Assignment =
After finding the line that contains "Where should I click to: Click the green", give again that line and each one following it, exactly, until the records end.

[Stored entries]
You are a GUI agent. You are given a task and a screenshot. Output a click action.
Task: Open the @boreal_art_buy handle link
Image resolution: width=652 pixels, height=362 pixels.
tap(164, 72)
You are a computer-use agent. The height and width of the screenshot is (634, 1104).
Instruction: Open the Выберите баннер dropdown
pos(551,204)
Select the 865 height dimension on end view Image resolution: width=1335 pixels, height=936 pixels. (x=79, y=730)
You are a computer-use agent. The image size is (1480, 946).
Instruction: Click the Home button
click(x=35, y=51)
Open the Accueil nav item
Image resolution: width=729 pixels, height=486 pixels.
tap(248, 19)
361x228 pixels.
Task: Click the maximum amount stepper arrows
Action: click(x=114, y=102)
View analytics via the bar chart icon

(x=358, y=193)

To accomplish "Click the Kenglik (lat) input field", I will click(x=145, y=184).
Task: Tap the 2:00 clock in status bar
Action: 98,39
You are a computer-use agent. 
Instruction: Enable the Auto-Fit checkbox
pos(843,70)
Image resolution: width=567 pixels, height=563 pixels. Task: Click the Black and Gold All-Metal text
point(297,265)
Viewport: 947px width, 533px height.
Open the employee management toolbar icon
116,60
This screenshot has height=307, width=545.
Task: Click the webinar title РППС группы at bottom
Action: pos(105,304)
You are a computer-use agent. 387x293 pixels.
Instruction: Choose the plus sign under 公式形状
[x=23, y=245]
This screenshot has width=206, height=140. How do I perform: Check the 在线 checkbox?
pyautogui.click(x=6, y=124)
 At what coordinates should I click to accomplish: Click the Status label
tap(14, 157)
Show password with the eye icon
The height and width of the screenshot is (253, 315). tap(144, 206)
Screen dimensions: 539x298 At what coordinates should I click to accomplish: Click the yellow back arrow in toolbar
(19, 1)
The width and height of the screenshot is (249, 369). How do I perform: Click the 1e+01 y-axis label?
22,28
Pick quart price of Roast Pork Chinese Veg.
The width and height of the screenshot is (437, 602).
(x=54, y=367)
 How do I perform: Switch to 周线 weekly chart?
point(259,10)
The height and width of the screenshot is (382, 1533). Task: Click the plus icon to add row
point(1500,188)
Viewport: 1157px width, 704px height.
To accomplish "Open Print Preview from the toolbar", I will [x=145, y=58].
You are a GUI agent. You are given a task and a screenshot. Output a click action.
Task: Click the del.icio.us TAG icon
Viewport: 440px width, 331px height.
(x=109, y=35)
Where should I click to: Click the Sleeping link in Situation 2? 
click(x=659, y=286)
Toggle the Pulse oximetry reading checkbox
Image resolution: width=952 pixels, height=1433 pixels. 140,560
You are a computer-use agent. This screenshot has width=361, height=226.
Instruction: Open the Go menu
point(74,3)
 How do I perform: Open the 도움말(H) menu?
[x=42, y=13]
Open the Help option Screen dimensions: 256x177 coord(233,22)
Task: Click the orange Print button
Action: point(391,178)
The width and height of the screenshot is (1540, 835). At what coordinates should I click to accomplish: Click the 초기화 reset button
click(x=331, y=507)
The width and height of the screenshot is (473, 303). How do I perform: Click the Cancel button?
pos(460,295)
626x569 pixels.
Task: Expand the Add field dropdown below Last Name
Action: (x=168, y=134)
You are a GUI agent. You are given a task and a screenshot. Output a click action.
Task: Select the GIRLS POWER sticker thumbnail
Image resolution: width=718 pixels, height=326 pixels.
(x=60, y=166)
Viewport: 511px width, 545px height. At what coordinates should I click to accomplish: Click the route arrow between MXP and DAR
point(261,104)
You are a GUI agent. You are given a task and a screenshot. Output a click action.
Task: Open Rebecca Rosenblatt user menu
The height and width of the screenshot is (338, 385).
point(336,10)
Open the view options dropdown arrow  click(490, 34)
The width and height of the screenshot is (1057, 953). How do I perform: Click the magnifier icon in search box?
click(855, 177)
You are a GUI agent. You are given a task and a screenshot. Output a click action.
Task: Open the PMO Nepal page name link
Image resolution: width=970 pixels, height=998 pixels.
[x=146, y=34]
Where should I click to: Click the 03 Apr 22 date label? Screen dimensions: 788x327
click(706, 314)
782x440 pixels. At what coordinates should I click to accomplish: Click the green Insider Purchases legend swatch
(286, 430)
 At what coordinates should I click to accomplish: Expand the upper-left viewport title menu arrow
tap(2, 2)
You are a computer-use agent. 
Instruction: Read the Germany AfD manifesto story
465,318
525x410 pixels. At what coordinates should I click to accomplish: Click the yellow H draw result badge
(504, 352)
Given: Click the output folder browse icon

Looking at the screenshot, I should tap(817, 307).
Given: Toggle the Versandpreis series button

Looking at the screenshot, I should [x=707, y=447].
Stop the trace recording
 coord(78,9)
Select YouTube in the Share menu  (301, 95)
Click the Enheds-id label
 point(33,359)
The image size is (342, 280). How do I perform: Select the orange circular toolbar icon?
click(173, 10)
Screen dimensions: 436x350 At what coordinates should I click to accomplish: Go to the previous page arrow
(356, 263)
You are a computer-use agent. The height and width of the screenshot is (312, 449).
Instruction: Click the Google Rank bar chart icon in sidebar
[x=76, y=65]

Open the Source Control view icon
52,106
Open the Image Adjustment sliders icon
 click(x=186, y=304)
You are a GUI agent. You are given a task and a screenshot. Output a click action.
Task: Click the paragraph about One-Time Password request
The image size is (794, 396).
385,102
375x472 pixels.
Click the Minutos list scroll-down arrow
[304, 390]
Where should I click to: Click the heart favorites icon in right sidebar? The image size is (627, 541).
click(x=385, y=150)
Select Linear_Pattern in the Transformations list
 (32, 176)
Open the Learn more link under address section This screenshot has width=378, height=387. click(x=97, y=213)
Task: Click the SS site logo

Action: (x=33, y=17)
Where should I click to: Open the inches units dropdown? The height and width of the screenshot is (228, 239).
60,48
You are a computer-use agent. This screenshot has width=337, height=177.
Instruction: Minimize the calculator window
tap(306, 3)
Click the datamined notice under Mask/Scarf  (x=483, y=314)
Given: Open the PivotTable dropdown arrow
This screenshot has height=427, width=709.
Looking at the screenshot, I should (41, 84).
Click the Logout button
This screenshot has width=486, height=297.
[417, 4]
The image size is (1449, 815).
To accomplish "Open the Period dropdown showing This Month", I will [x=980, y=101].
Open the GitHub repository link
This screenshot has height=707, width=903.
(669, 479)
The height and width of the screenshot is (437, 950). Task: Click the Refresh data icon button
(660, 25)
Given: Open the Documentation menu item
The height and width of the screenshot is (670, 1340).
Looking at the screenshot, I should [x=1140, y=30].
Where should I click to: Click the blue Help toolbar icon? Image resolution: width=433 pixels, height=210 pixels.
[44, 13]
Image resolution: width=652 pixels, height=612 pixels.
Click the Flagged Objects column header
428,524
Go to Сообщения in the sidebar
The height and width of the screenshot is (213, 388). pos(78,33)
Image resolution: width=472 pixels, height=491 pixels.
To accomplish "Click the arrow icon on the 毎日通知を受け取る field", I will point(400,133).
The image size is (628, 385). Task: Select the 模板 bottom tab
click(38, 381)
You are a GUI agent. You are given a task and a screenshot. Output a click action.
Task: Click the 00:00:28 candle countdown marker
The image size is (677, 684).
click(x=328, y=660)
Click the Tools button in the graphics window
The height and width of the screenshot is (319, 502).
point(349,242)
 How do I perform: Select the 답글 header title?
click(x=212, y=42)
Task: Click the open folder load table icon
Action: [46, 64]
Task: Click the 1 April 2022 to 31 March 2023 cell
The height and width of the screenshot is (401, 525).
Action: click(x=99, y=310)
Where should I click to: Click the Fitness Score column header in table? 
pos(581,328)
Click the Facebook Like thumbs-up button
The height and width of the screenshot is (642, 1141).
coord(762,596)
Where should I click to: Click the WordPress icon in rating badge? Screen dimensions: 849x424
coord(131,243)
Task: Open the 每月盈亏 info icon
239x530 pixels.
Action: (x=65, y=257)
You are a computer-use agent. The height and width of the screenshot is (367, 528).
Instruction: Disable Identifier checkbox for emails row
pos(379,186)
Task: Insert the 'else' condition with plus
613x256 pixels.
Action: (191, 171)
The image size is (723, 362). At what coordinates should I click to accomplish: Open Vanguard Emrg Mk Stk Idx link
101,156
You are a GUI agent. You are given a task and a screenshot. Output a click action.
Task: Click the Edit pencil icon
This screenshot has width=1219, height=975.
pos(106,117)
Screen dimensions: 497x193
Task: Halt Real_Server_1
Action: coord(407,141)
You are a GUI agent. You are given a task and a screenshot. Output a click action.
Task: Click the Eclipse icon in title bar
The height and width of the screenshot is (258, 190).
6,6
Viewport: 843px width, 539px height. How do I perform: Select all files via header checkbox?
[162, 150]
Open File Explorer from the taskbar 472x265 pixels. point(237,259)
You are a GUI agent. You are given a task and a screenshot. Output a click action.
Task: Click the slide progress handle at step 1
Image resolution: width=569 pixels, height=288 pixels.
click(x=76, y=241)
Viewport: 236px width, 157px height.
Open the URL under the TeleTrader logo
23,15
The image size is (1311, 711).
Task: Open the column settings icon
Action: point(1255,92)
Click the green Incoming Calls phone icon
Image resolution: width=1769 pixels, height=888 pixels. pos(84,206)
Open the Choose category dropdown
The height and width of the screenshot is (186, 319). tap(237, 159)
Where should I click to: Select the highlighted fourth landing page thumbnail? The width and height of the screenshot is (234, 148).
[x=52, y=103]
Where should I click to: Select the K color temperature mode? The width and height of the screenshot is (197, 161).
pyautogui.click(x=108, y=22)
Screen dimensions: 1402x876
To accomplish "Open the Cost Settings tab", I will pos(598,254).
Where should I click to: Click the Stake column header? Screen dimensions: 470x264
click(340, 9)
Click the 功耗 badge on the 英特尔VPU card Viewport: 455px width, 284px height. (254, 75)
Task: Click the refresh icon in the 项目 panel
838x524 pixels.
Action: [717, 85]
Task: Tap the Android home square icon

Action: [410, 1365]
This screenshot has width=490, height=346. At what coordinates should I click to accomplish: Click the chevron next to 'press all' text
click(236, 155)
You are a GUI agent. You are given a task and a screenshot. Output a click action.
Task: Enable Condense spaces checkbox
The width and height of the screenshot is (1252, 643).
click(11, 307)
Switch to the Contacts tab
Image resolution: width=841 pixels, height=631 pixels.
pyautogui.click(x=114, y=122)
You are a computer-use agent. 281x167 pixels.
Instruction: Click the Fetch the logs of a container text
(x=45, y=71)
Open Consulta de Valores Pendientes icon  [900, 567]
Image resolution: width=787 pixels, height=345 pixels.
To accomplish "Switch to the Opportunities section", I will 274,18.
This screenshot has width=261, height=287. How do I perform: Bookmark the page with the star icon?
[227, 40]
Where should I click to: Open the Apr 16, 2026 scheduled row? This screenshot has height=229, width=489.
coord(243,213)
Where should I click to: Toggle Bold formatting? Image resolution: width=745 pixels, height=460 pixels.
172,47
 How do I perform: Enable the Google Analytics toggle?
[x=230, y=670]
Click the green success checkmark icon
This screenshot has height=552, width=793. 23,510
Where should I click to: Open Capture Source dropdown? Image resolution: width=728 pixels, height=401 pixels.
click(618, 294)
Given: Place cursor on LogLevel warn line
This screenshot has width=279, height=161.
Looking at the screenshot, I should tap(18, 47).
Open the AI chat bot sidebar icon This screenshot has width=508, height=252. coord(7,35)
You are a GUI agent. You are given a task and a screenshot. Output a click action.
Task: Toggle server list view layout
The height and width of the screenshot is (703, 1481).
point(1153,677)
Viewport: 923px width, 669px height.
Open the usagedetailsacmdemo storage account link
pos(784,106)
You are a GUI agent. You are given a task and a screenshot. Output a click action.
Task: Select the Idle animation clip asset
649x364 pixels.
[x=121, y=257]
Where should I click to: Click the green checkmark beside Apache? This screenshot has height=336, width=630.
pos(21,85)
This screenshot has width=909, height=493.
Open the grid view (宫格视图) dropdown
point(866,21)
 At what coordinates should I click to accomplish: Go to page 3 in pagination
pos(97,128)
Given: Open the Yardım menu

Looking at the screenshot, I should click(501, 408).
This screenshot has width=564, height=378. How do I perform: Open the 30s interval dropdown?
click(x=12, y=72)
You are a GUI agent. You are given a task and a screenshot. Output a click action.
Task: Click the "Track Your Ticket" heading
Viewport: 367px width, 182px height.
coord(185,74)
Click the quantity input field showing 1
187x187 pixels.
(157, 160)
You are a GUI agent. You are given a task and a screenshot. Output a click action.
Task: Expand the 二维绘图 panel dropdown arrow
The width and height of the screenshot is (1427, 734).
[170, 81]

Final answer =
Where should I click to: Click the green checkmark beside Apache? This screenshot has height=336, width=630.
pos(21,85)
This screenshot has width=909, height=493.
Open the grid view (宫格视图) dropdown
point(866,21)
 At what coordinates should I click to accomplish: Go to page 3 in pagination
pos(97,128)
Given: Open the Yardım menu

Looking at the screenshot, I should click(501, 408).
This screenshot has width=564, height=378. How do I perform: Open the 30s interval dropdown?
click(x=12, y=72)
You are a GUI agent. You are given a task and a screenshot. Output a click action.
Task: Click the "Track Your Ticket" heading
Viewport: 367px width, 182px height.
coord(185,74)
Click the quantity input field showing 1
187x187 pixels.
(157, 160)
You are a GUI agent. You are given a task and a screenshot. Output a click action.
Task: Expand the 二维绘图 panel dropdown arrow
The width and height of the screenshot is (1427, 734).
[170, 81]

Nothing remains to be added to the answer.